What needs to be done: Your answer should be an exact copy of the lines from the one containing "1456x819 pixels. Task: Open" through the last line of the records below, without any pictures.

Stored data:
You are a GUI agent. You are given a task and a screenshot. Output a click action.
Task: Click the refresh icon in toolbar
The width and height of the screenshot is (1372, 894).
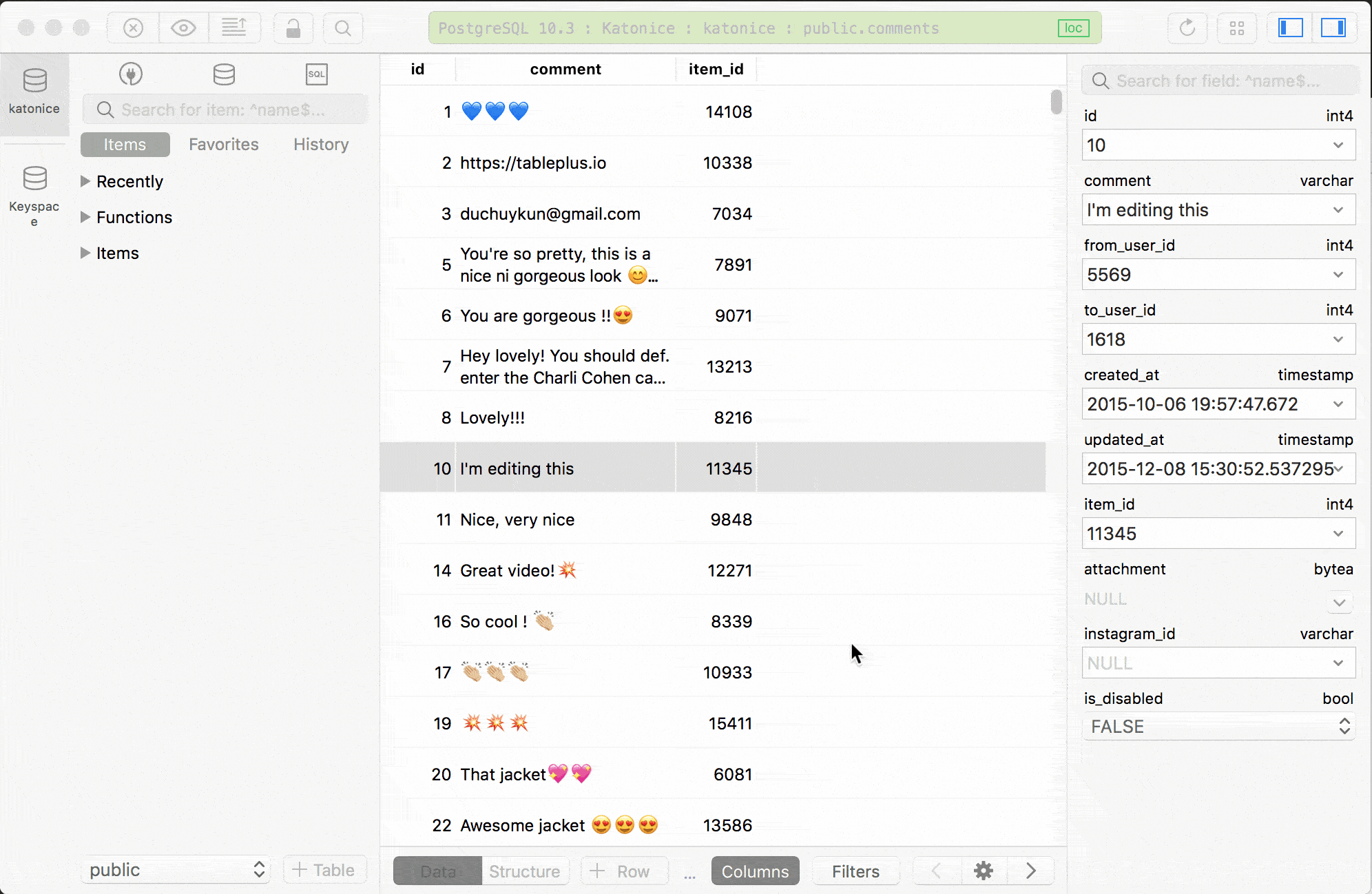click(1187, 28)

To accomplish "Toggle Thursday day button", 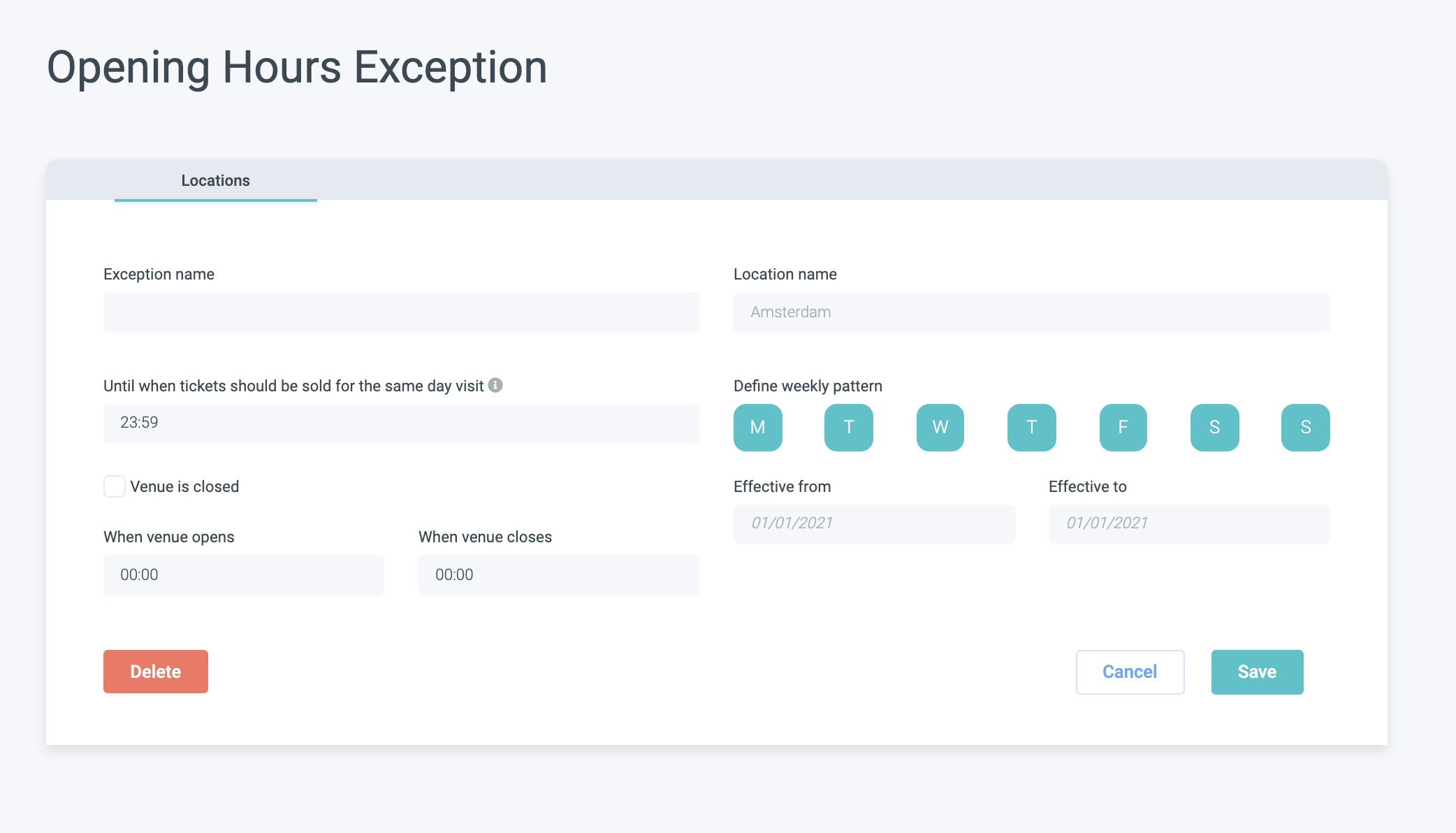I will 1031,427.
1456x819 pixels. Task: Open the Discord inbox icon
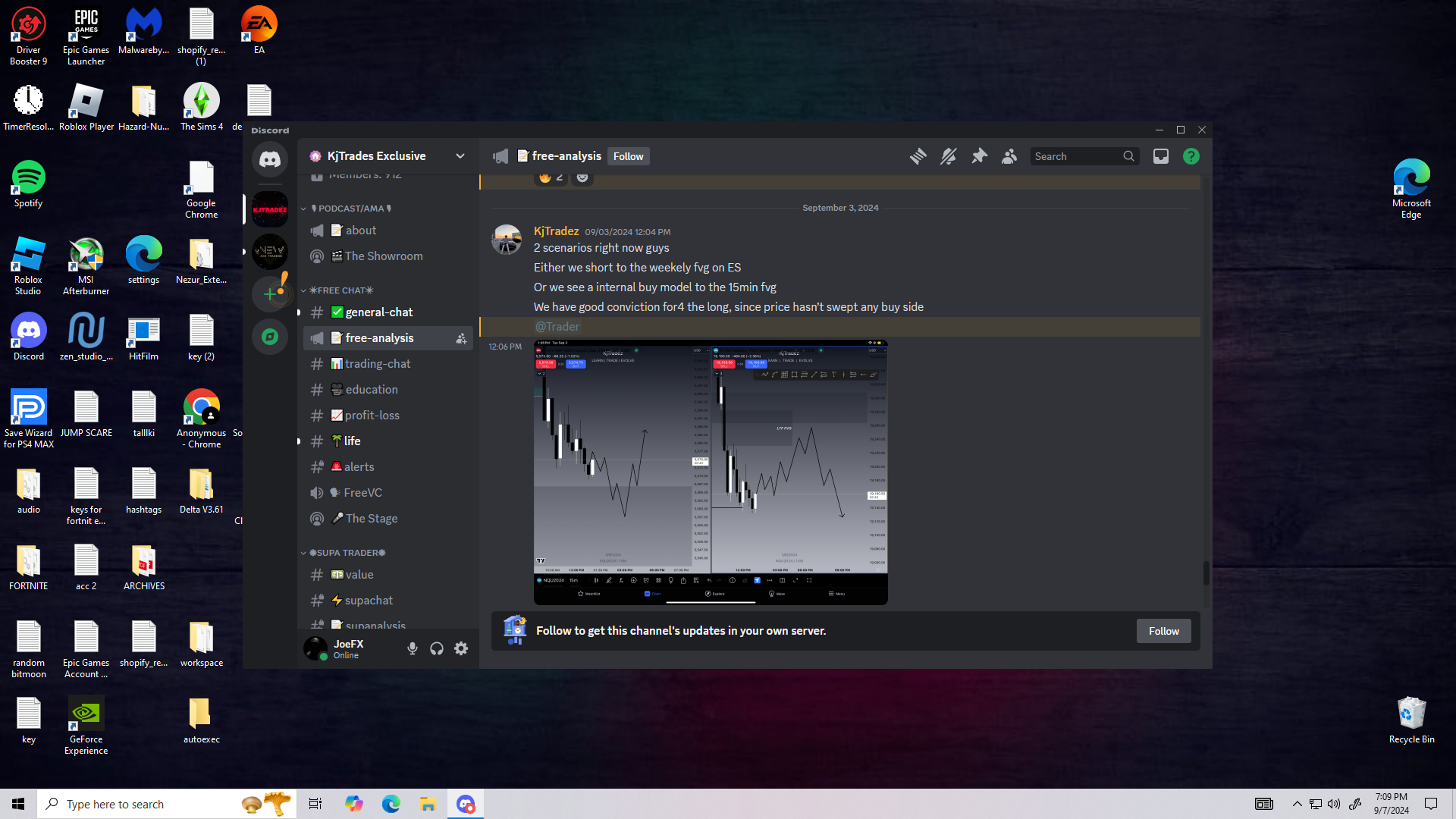(1160, 156)
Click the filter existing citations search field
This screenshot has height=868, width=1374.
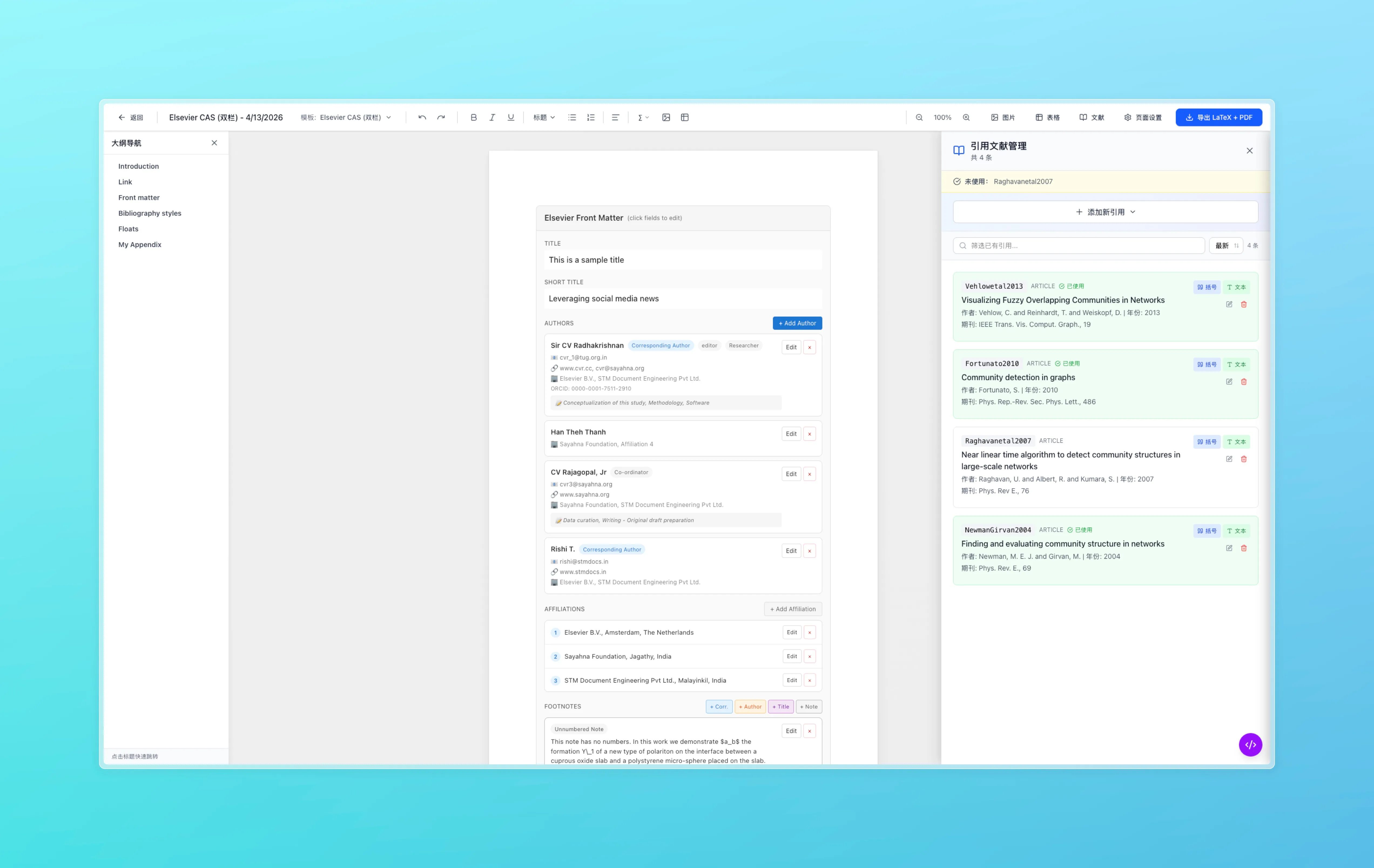(1078, 246)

Written solution:
1456x819 pixels. Task: Open the Discord inbox icon
(1160, 156)
Click the filter existing citations search field
This screenshot has height=868, width=1374.
(1078, 246)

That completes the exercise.